WHY THE PACT IS STICKY
The 2022 security agreement permits Chinese police deployment and naval ship visits at Honiara's request. It has no sunset clause and no public termination mechanism — the leaked draft was never released in final form. An incoming PM inherits the treaty as state-to-state obligation, not party policy.
THE GEOGRAPHY OF LEVERAGE
Solomon Islands sits on the maritime approach between Australia and the US's Guam-Hawaii corridor. In WWII, Guadalcanal — now part of Solomons — was the pivot of the Pacific campaign precisely because whoever holds these islands controls the sea lanes Australia depends on for trade and reinforcement.
WHAT INFRASTRUCTURE BUYS
China-built ports, stadiums, and roads create what economists call asset specificity — physical capital that only Chinese state firms know how to maintain, upgrade, and finance. Spare parts, software, and engineering crews all flow through Beijing-controlled supply chains.

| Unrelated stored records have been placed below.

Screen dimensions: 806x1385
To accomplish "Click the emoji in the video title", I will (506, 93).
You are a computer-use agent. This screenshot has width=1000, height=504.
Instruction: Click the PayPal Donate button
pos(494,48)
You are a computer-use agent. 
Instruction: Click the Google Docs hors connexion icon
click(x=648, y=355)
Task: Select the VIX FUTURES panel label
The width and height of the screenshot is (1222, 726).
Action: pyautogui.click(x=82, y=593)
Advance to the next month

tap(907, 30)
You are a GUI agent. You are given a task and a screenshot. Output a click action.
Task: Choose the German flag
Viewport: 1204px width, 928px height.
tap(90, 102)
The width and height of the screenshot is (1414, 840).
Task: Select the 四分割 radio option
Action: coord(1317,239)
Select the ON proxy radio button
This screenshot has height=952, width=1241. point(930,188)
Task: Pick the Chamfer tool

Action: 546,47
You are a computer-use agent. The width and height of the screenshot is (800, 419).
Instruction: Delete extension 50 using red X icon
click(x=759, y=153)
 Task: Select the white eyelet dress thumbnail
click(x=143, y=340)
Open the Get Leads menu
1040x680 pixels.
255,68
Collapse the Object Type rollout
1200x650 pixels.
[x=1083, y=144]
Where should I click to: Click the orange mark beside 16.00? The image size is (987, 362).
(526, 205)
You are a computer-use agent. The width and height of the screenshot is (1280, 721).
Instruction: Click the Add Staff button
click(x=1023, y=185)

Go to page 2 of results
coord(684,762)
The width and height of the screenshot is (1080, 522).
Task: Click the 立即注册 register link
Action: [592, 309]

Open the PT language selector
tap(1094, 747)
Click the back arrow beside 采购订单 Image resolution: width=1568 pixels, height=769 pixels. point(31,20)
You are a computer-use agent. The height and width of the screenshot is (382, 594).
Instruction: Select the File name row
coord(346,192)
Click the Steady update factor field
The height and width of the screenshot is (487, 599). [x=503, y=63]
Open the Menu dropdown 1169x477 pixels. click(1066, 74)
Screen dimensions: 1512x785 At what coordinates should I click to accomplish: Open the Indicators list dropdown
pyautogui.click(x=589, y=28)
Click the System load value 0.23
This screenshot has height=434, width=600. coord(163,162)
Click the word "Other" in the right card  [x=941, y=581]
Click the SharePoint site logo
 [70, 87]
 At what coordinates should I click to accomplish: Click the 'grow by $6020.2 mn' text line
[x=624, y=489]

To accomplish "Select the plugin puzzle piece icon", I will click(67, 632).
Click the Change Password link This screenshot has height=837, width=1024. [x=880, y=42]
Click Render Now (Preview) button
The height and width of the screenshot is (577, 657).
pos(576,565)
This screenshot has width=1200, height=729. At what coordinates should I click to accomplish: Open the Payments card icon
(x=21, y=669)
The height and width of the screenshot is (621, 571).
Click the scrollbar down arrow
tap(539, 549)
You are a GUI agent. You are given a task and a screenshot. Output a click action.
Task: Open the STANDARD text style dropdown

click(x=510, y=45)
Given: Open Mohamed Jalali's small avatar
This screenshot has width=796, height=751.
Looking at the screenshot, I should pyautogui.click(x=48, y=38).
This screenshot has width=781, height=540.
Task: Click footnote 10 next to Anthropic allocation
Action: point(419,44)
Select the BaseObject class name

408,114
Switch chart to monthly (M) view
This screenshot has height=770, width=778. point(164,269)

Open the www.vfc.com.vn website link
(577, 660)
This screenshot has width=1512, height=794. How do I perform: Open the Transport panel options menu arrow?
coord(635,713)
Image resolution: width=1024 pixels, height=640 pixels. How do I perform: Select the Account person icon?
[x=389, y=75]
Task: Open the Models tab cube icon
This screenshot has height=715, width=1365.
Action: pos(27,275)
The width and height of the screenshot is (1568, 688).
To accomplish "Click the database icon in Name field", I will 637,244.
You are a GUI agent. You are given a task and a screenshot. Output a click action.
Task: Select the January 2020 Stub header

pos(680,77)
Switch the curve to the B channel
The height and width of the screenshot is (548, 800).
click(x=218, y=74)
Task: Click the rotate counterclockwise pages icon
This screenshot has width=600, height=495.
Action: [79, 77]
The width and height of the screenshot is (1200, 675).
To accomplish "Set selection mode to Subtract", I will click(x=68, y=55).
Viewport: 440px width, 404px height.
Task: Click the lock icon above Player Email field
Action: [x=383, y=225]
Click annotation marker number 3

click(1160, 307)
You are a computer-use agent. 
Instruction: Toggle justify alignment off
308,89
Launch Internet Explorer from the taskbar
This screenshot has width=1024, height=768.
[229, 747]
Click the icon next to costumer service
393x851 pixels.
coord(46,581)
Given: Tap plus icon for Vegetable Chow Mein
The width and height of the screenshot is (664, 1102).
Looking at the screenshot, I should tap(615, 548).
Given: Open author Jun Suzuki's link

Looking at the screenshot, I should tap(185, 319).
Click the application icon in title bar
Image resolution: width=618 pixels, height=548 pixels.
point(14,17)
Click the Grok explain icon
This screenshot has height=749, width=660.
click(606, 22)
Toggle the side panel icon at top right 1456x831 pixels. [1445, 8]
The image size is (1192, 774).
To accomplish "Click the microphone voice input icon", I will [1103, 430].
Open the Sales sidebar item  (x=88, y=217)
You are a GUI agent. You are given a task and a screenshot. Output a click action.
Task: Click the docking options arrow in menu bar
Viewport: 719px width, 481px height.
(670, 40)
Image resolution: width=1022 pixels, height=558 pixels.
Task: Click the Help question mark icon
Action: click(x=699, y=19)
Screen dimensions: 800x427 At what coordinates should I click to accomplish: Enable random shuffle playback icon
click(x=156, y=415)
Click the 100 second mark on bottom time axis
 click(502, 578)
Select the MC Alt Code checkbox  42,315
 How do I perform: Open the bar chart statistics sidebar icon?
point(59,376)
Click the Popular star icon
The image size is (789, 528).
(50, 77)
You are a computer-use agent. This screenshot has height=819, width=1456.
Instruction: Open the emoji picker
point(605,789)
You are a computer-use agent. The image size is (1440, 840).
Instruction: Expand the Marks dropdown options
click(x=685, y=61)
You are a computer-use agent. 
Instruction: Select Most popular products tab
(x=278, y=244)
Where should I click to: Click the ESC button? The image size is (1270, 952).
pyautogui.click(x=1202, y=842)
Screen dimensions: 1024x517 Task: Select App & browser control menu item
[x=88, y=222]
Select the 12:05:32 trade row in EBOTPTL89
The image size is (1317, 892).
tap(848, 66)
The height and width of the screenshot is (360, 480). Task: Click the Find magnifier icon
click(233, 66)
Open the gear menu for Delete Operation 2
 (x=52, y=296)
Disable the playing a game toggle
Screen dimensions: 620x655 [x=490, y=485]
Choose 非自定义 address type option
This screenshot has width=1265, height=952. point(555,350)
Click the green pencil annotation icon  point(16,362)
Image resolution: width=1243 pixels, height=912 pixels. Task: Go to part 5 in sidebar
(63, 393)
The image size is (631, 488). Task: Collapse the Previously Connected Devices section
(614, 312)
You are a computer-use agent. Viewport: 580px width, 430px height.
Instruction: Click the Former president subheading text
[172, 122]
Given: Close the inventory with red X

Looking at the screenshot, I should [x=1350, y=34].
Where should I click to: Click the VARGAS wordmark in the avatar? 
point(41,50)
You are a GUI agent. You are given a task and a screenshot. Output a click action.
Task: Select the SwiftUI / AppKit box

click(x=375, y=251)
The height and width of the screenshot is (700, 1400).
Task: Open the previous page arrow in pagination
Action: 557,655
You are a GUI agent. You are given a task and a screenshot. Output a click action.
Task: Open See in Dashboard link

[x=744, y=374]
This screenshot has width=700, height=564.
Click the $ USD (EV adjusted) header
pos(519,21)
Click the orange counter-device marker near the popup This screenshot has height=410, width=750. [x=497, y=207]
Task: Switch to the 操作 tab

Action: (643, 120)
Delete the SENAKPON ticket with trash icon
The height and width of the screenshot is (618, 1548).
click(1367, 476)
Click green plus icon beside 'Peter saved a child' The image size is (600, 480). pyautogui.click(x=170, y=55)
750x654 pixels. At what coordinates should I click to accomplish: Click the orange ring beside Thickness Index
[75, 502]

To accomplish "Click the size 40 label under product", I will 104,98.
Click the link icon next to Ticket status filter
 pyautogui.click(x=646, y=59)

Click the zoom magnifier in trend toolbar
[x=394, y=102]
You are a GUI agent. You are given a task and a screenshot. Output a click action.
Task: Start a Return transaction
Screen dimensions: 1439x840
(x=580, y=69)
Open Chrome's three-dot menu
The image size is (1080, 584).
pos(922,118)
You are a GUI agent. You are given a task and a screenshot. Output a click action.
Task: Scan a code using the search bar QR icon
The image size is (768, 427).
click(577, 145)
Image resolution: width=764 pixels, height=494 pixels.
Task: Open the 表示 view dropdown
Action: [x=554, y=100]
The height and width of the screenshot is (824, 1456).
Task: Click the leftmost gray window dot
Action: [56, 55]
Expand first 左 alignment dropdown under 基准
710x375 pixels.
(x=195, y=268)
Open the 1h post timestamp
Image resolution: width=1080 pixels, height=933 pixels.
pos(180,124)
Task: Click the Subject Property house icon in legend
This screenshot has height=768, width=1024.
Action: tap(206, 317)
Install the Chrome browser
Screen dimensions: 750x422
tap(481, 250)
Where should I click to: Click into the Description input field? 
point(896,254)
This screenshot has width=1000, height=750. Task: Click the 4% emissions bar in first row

Replacing the relationship means replacing the assets.
THE PACIFIC PATTERN
Sri Lanka's Hambantota port (leased to China for 99 years after default), Cambodia's Ream naval base, and the Solomons pact are variations on the same template: financing or security agreements with terms that survive multiple electoral cycles. Smaller states discover that the strategic relationship outlasts the government that signed it.
AUSTRALIA'S DILEMMA
Canberra's Pacific Step-Up policy (launched 2018) and the AUKUS framework treat the Solomons as a security inner ring. But Australia cannot offer what China offers — concessional infrastructure with no governance conditions — without abandoning the transparency standards that distinguish Western aid from Belt and Road. The choice is structural, not tactical.